--- Exercise materials ---

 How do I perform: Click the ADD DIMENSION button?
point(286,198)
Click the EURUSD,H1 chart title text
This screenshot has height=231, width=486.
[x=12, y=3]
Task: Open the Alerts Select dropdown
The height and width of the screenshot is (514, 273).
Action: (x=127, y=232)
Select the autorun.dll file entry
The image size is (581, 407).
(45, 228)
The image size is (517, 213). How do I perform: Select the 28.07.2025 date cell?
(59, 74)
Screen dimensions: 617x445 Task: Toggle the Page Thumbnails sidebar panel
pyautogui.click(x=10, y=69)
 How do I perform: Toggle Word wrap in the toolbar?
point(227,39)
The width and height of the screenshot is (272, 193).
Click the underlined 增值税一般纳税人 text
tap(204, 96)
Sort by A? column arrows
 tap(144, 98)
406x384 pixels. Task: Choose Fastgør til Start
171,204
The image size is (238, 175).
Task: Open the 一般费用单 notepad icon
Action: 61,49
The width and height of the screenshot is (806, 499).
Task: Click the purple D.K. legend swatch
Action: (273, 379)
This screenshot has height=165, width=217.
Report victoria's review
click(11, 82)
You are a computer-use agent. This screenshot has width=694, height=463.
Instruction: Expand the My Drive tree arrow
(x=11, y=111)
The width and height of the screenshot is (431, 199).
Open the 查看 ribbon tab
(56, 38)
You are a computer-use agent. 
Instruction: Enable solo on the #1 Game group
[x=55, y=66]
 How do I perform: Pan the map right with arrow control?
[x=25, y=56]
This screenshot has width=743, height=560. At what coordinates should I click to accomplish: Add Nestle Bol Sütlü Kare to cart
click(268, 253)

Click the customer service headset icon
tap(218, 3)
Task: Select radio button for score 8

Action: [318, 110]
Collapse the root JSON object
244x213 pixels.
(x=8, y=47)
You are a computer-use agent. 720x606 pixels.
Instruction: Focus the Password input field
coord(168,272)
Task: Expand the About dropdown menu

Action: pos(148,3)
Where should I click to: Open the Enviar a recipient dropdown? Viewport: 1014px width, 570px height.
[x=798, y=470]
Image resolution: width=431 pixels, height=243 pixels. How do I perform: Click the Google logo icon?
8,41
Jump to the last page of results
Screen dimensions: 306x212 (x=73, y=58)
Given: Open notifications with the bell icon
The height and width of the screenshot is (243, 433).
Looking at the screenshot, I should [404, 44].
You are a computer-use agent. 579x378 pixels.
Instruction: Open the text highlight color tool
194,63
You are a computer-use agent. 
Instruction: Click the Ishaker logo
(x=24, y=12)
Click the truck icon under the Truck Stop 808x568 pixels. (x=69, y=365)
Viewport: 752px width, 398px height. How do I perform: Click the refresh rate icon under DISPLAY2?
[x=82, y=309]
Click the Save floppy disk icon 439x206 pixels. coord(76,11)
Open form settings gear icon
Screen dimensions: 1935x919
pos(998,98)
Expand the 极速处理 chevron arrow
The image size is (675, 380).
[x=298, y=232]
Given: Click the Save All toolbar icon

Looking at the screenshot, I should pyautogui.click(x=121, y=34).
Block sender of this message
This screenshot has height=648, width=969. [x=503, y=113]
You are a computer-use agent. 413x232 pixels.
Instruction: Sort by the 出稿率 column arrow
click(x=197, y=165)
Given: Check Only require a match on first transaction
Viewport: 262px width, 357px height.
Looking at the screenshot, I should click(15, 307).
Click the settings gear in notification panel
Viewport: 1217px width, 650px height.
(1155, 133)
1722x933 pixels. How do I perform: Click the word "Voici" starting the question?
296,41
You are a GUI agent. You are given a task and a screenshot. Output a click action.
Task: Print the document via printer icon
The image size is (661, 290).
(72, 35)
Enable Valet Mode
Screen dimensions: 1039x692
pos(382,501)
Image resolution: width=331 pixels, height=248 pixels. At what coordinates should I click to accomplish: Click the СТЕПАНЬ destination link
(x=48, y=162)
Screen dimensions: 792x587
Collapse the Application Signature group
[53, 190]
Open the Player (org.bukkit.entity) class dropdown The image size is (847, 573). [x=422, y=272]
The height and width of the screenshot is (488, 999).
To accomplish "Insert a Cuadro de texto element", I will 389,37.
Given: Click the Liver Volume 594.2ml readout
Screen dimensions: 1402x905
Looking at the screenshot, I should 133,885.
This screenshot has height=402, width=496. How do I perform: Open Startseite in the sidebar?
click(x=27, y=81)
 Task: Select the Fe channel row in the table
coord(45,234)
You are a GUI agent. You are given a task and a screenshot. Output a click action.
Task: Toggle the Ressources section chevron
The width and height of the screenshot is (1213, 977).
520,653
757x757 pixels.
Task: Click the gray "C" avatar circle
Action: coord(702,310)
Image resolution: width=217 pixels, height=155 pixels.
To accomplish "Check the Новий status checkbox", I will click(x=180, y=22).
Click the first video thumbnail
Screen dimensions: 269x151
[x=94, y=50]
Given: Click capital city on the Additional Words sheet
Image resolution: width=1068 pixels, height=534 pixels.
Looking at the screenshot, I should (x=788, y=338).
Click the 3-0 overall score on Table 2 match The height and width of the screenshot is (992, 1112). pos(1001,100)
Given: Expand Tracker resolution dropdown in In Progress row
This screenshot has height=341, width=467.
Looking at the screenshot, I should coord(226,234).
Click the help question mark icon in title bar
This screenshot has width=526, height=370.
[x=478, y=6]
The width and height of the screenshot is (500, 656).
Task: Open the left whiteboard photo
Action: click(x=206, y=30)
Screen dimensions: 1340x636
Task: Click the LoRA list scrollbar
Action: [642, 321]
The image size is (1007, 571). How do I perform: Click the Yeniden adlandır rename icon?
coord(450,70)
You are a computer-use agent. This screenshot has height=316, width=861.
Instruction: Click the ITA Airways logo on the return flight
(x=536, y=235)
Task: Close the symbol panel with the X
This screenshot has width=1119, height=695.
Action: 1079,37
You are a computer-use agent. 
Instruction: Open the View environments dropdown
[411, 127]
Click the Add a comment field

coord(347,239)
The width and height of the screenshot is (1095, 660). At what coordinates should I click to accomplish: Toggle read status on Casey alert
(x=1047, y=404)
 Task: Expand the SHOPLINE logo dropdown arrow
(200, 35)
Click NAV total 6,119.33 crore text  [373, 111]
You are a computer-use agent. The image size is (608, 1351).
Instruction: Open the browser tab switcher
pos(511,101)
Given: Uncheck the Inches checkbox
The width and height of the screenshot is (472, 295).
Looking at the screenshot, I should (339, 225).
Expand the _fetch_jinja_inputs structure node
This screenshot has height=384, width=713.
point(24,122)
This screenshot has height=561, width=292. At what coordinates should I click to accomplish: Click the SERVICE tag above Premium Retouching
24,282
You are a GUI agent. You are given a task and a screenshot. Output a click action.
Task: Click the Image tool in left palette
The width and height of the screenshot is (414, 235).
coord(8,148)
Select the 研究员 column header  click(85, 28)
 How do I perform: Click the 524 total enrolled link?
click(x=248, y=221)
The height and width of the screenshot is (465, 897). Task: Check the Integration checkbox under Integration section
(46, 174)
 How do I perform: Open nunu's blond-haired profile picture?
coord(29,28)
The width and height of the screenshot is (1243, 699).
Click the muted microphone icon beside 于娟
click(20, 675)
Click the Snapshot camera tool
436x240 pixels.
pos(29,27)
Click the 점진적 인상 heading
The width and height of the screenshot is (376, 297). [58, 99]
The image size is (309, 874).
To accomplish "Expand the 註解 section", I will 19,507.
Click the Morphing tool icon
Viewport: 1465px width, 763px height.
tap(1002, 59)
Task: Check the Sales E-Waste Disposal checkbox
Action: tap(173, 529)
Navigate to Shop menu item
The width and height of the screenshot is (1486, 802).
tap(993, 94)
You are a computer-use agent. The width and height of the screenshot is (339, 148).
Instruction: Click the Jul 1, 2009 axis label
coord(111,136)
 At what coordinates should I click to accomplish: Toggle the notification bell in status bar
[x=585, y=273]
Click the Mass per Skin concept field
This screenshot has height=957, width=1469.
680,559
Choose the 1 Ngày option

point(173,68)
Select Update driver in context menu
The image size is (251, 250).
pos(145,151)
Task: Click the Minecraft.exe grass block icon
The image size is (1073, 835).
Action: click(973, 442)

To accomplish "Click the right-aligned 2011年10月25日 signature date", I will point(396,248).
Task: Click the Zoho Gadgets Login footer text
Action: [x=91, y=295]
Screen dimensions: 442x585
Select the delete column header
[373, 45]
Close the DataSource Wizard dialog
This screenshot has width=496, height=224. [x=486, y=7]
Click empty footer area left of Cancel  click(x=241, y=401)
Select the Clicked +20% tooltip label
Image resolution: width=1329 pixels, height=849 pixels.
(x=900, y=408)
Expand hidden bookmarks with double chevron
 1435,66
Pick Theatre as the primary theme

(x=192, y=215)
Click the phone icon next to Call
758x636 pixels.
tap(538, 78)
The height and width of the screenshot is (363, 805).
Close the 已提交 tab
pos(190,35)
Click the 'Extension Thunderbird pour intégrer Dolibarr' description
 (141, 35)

---

> [Task item]:
In the records above, find each line with the word "title" and copy it out.

> [Solution to this task]:
Click the EURUSD,H1 chart title text
Click the help question mark icon in title bar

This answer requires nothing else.